Lindbergh's stark black-and-white images of models and stars staring straight at the camera, which played with light and shadow, helped overturn glossy standards of beauty and fashion in the 1980s and 1990s.

Lindbergh was born in Lissa in western Poland in 1944. When he was a few months old his family fled the advance of Russian troops to southern Germany.

He grew up in the steel town of Duisburg, which he recalled as "the worst industrial, depressive part of Germany", only discovering the art world when he later moved to Berlin.

He shot the first ad campaign for Volkswagen Golf and also worked with Stern magazine -- renowned for its photography -- before moving to Paris in the late 1970s.

It was his 1988 photo of a group of young women in white shirts and tousled hair on a beach in Malibu -- a far cry from the big make-up, big-hair studio shoots of the day -- that helped define his stark, cinematic style.

The new faces included Evangelista, Christy Turlington and Tatjana Patitz, all of whom would go on to become stars of the international catwalks.

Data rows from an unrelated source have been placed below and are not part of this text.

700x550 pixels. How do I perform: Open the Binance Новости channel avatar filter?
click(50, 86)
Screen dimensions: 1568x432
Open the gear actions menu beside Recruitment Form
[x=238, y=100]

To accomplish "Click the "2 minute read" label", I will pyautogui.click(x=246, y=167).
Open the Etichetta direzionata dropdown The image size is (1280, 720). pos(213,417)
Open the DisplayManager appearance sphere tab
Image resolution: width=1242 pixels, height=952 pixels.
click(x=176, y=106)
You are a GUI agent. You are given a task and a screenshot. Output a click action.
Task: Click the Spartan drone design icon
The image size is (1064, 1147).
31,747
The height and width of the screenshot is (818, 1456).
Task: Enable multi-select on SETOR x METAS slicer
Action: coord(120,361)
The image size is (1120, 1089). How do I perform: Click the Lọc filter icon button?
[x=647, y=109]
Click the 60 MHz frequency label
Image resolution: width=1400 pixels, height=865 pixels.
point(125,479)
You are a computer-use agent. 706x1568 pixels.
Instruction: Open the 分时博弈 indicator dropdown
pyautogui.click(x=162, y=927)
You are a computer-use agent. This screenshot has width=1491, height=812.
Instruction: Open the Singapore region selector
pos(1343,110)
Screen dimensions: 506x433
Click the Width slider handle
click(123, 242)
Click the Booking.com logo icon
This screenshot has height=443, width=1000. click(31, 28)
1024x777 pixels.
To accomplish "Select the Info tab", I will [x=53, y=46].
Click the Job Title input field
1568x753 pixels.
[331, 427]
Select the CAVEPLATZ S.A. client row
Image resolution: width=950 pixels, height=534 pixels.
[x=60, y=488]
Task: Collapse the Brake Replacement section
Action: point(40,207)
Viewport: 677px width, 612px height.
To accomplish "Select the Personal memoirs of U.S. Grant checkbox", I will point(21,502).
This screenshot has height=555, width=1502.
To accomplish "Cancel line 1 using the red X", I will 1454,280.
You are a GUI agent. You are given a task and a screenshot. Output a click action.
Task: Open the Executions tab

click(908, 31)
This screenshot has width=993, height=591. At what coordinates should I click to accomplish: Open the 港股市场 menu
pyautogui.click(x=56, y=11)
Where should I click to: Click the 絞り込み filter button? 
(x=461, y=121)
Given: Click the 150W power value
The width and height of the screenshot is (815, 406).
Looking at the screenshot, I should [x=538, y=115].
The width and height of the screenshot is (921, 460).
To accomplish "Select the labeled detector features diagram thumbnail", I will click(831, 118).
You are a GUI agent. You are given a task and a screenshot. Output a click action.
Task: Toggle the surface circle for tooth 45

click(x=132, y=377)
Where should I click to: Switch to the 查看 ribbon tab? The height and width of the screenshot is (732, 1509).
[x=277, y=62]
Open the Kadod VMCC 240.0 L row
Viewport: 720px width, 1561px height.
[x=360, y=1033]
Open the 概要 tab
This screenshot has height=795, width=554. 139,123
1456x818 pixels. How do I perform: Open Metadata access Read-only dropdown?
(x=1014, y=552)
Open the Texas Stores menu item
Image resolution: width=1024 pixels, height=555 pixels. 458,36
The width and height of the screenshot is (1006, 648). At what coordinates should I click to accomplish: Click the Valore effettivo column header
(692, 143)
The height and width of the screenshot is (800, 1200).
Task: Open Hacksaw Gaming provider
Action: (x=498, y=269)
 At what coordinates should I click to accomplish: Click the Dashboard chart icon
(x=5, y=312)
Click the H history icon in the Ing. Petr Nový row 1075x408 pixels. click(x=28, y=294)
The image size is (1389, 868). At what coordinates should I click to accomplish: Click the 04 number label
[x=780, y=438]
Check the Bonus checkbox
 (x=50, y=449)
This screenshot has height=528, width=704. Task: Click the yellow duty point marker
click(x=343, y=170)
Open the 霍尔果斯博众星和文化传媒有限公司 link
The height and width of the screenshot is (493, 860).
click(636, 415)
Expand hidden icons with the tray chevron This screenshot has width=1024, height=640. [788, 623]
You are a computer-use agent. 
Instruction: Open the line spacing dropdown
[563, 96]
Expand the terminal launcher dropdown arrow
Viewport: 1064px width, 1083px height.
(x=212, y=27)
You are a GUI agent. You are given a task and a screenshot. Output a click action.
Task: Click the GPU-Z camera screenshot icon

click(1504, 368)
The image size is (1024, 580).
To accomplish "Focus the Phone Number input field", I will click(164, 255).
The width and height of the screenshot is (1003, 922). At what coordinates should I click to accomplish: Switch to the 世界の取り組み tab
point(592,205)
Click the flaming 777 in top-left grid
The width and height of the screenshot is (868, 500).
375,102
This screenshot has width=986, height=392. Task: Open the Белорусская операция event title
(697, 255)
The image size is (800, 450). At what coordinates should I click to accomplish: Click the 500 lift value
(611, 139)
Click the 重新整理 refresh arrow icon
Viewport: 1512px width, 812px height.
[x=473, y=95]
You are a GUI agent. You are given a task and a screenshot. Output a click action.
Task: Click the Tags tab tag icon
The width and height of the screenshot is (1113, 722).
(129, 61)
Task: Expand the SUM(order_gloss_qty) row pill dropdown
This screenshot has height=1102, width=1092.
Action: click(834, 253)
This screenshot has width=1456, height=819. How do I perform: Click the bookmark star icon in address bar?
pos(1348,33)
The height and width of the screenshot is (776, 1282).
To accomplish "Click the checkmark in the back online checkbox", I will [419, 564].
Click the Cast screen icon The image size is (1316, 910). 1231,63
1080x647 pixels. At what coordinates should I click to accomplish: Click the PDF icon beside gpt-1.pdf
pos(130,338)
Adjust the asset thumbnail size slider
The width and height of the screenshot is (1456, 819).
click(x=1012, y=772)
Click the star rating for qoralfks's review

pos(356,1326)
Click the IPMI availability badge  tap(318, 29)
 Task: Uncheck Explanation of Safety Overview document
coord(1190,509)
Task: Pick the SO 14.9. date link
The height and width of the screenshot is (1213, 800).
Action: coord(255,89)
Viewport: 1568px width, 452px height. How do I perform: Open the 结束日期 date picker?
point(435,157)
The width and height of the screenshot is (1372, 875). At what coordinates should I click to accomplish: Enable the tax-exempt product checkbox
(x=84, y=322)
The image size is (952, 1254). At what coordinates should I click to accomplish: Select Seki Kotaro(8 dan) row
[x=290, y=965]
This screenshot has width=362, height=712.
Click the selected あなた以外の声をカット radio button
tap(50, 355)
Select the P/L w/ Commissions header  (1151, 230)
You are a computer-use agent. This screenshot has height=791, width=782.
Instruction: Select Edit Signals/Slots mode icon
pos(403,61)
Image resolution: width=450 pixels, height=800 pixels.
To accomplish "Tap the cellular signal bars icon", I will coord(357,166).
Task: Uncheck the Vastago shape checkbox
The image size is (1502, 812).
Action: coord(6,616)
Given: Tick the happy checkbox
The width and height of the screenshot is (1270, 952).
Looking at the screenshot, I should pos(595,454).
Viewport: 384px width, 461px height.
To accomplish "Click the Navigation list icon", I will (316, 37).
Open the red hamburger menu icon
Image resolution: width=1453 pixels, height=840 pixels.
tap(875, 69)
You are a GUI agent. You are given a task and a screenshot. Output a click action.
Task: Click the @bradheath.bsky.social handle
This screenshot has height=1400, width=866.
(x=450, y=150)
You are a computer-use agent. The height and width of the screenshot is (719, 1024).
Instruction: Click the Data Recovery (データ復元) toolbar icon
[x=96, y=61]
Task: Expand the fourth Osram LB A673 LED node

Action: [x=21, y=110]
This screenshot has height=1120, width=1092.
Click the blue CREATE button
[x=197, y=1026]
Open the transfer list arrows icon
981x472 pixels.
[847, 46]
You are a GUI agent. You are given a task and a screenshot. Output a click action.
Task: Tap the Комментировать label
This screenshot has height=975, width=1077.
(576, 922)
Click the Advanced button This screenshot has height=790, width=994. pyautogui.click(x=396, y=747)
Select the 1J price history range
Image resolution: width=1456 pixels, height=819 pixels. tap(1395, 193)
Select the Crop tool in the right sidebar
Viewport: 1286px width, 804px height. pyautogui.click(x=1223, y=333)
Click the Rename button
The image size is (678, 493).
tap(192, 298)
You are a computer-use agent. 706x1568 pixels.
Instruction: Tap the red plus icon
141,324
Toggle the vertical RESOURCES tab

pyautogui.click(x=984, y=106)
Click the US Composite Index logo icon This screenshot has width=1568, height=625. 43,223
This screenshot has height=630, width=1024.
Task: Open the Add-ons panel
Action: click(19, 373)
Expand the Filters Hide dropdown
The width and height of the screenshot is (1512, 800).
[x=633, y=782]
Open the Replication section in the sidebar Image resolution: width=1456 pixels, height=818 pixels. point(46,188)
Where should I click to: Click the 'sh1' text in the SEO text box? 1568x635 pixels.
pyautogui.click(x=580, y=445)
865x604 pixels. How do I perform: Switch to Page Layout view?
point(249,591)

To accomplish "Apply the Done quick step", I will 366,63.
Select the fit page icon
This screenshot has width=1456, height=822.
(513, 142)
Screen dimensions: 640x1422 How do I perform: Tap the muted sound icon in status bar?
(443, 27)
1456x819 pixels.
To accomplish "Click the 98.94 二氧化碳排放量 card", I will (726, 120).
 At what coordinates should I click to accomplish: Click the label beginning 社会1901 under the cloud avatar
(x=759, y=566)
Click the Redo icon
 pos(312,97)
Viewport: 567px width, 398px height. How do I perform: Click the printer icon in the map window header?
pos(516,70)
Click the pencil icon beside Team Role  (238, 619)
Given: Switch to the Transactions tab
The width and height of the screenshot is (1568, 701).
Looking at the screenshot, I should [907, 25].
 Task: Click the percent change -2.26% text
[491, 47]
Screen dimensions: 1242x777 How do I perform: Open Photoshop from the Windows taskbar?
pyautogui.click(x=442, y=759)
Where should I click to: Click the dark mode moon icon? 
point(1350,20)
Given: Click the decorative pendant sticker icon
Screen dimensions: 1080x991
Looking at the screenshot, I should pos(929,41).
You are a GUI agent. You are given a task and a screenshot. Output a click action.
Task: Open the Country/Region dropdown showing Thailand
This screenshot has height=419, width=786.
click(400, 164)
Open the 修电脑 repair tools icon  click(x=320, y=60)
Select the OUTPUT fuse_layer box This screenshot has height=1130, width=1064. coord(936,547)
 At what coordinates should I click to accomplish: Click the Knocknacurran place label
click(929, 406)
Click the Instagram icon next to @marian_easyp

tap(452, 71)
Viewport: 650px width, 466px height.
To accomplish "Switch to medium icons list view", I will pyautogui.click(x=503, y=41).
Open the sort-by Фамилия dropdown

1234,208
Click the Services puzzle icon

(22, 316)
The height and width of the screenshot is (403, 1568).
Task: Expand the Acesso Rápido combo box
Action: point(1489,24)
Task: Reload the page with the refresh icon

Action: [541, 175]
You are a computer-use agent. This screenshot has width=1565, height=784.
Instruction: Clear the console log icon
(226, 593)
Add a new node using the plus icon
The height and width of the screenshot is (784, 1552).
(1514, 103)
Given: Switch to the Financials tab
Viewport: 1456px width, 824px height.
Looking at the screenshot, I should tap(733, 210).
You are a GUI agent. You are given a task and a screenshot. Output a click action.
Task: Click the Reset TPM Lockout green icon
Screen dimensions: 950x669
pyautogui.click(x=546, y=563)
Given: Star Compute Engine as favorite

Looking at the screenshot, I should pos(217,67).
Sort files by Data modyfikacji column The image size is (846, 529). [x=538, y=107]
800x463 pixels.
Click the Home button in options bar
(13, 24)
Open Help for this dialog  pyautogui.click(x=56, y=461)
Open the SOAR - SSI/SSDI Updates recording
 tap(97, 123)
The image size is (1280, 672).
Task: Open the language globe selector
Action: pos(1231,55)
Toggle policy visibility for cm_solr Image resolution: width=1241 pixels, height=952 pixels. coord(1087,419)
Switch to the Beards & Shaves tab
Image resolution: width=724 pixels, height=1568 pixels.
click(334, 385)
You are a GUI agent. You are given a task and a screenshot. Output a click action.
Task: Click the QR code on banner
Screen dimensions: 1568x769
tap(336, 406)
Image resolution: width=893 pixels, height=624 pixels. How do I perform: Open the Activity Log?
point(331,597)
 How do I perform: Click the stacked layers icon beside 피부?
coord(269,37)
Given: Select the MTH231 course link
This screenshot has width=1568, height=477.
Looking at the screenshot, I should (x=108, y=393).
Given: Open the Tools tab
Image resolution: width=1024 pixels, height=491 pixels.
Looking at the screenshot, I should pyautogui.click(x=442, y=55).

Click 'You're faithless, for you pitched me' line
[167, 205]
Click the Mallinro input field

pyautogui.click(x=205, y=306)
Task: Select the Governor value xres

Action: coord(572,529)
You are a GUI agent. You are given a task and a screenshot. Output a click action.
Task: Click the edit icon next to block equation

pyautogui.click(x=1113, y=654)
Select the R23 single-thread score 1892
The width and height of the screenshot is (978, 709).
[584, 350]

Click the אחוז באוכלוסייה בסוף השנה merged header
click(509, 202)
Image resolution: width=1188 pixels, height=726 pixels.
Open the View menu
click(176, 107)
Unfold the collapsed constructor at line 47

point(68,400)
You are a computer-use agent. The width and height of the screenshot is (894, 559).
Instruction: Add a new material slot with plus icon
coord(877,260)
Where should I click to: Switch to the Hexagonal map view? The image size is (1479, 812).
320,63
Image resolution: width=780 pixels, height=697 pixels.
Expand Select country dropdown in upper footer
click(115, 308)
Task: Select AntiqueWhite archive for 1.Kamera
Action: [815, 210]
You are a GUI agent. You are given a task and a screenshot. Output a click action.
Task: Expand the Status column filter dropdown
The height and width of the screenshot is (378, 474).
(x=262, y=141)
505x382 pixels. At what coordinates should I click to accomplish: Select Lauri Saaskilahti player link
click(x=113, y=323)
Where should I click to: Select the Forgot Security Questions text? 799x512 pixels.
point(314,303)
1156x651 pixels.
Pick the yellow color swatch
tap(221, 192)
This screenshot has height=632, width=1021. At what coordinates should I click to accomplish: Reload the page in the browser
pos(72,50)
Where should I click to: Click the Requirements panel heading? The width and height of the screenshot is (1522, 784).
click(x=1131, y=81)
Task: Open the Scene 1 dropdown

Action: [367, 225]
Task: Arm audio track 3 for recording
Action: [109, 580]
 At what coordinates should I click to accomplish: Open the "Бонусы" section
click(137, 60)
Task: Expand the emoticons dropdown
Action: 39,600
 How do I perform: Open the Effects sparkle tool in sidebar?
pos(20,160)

"He had a way of turning your imperfections into something unique and beautiful... and his images will always be timeless," Crawford wrote on her Instagram account.

"Caring, kind, and of course hugely talented. We shall miss him," fellow fashion photographer Mario Testino wrote on Instagram.

'No beauty without truth'
The Vogue editor at the time, who commissioned the shoot, was unhappy with the clean, natural look and tossed the picture aside.

But it was unearthed by Anna Wintour, who took over the magazine's helm a few months later and promptly hired Lindbergh for her first cover shoot.

Lindbergh also worked with Vanity Fair, Harper's Bazaar and The New Yorker magazine.

His aversion to touching up photographs to hide imperfections was legendary.

"There is no beauty without truth. All this fake making up of a person into something that is not them cannot be beautiful. It is just ridiculous," he said in November 2016 when launching the 2017 Pirelli calendar.

For that feminist-friendly edition of a calendar long synonymous with langorous nudes, he roped in veteran stars Helen Mirren and Charlotte Rampling -- aged 71 and 70 -- as "a cry against the terror of perfection and youth".

Lindbergh had most recently worked on the September "Forces for Change" edition of Vogue UK, guest edited by Meghan Markle, now the Duchess of Sussex.

It included his shots of New Zealand Premier Jacinda Ardern and the teenage Swedish activist Greta Thunberg.